Mongolian lamb




Prep Time


Cook Time

Adding a teaspoon of baking soda helps to tenderise the lamb. Serve this fragrant casserole with rice.



For the lamb

  • 900g lamb backstraps or steaks
  • 2 tablespoons Chinese cooking wine
  • 2 teaspoons light soy sauce
  • 1 teaspoon baking soda
  • ¼ cup vegetable oil
  • 2 large onions — roughly chopped
  • 4 cloves garlic — finely chopped
  • 3 spring onions — chopped, to garnish (optional)

For the Mongolian sauce

  • 1½ cups water
  • ⅓ cup hoisin sauce
  • ¼ cup Chinese cooking wine
  • 2 tablespoons cornflour
  • 1 tablespoon sambal oelek or other chilli paste (optional)
  • 4 teaspoons dark soy sauce
  • 2 teaspoons light soy sauce
  • 2 teaspoons sesame oil
  • ½ teaspoon five spice powder


For the Mongolian lamb

  • Thinly slice the lamb into 3mm slices.

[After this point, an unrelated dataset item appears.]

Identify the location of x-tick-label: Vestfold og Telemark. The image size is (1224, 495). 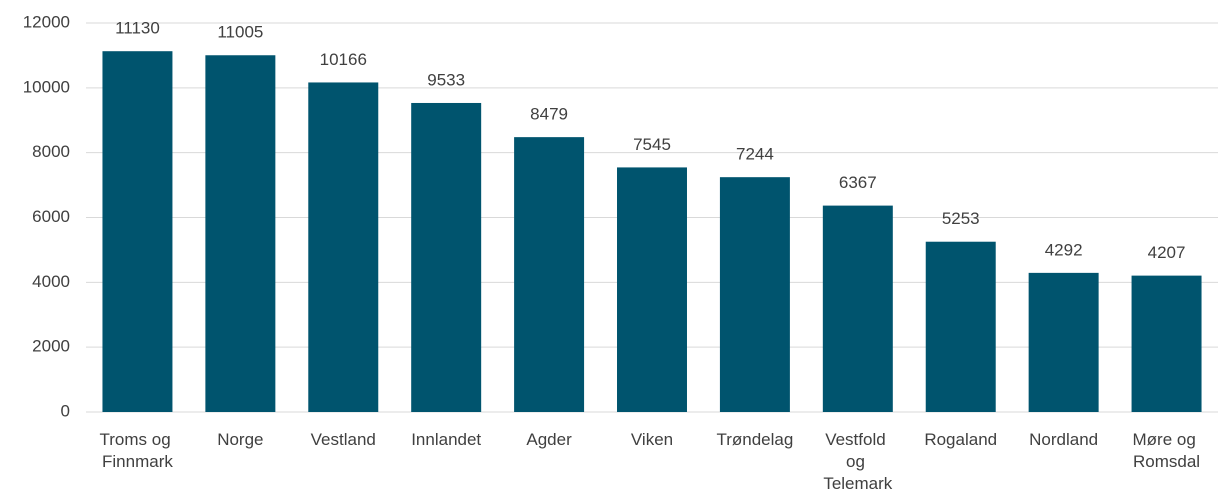
(858, 462).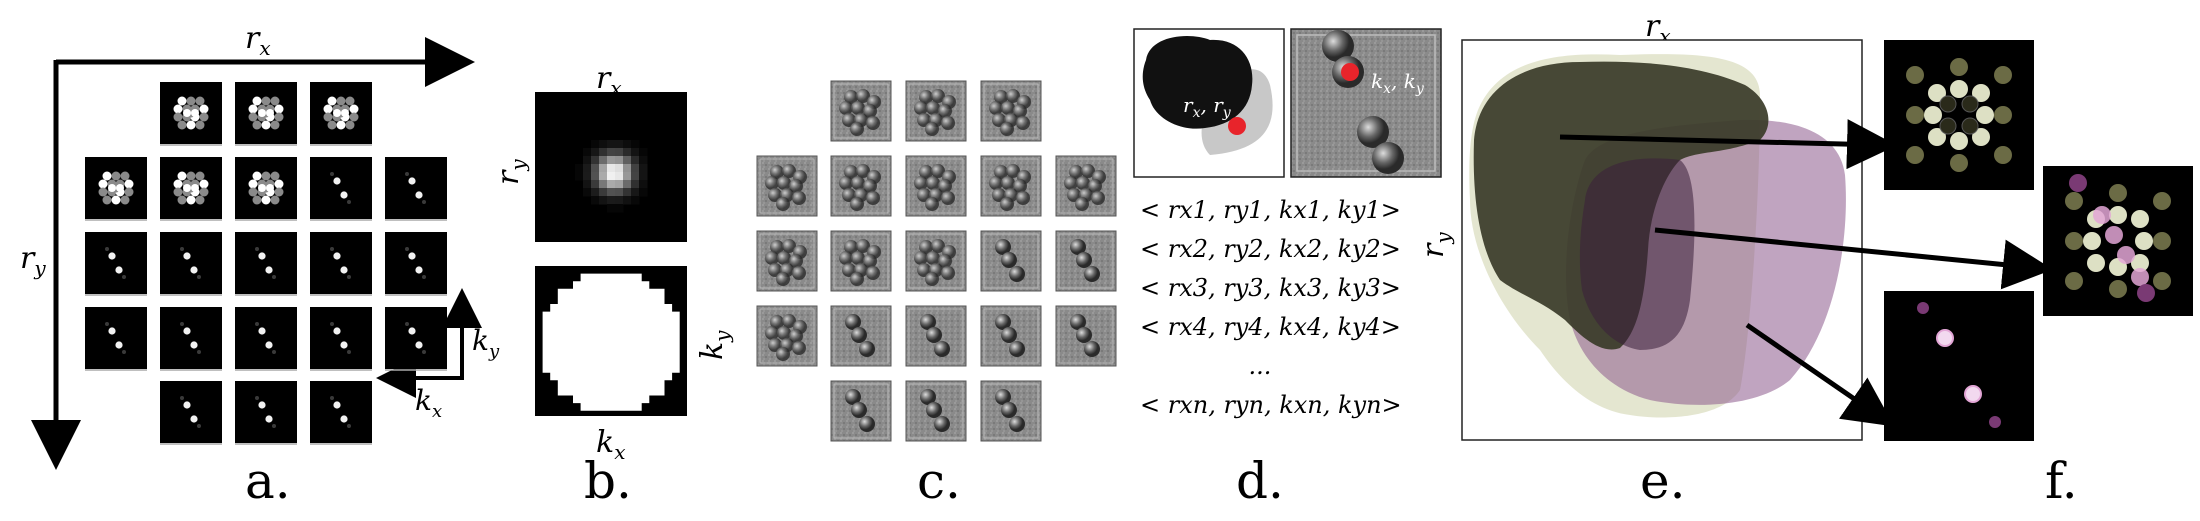  What do you see at coordinates (1350, 72) in the screenshot?
I see `diffraction-position-marker` at bounding box center [1350, 72].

Place in a bowl with the Chinese cooking wine, soy sauce and baking soda and mix well. Cover and refrigerate for a few hours.
  • To make the Mongolian Sauce, whisk all the ingredients in a small bowl or jug. Set aside.
  • To make the stir-fry, heat a little oil in a large pan or wok over a high heat. Add the onions and stir-fry for 1 minute. Add the garlic and toss through.
  • Add the lamb and cook for 3 minutes until you get some nicely browned pieces.
  • Add the Mongolian Sauce and simmer for a few minutes until thickened.
  • Serve garnished with spring onions, if desired.